* BEGIN RECORD EXCERPTS *

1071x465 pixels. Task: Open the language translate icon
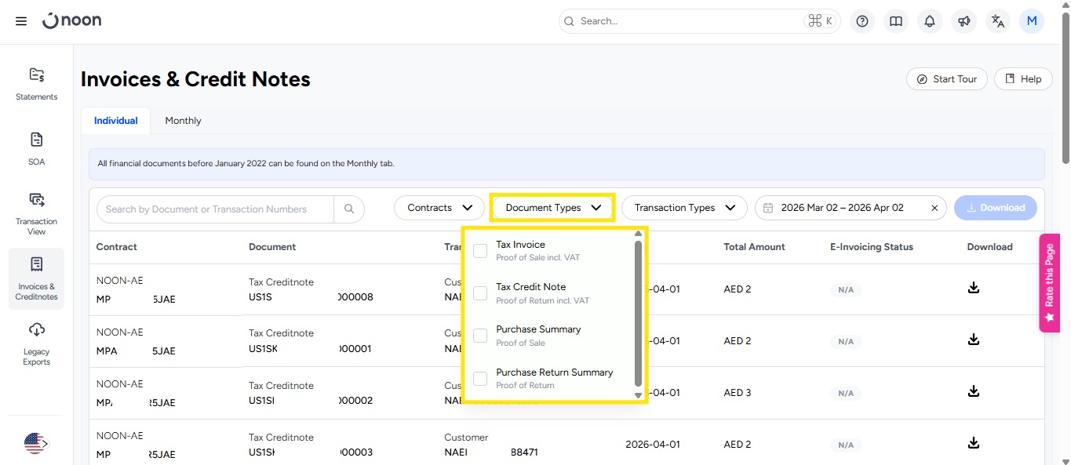[997, 21]
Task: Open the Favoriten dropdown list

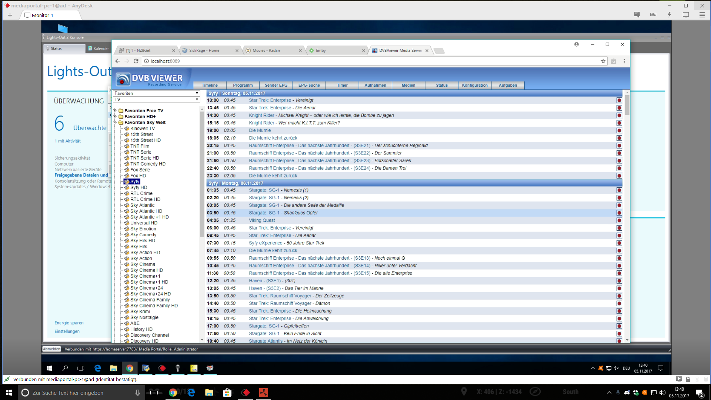Action: 156,93
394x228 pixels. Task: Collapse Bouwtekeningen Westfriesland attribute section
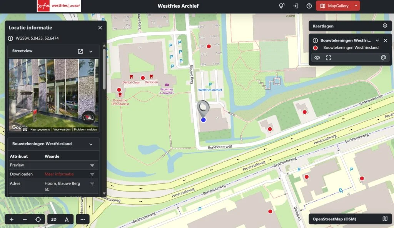click(x=91, y=144)
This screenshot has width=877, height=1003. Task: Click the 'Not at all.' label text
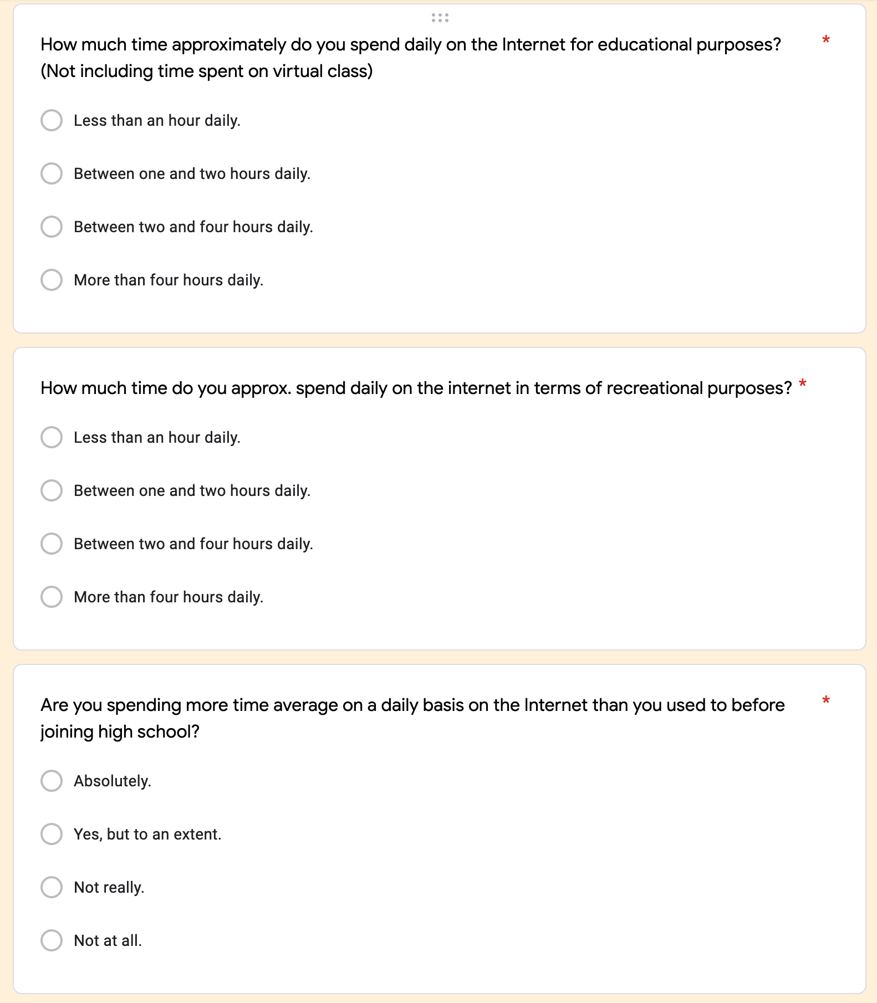(108, 940)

* END RECORD EXCERPTS *

TASK BRIEF: Retype every row above word for word, leaving out the pictures.

EXPECTED ANSWER:
1071x465 pixels. Task: Open the language translate icon
[997, 21]
Task: Open the Favoriten dropdown list

Action: 156,93
394x228 pixels. Task: Collapse Bouwtekeningen Westfriesland attribute section
click(x=91, y=144)
This screenshot has width=877, height=1003. Task: Click the 'Not at all.' label text
(108, 940)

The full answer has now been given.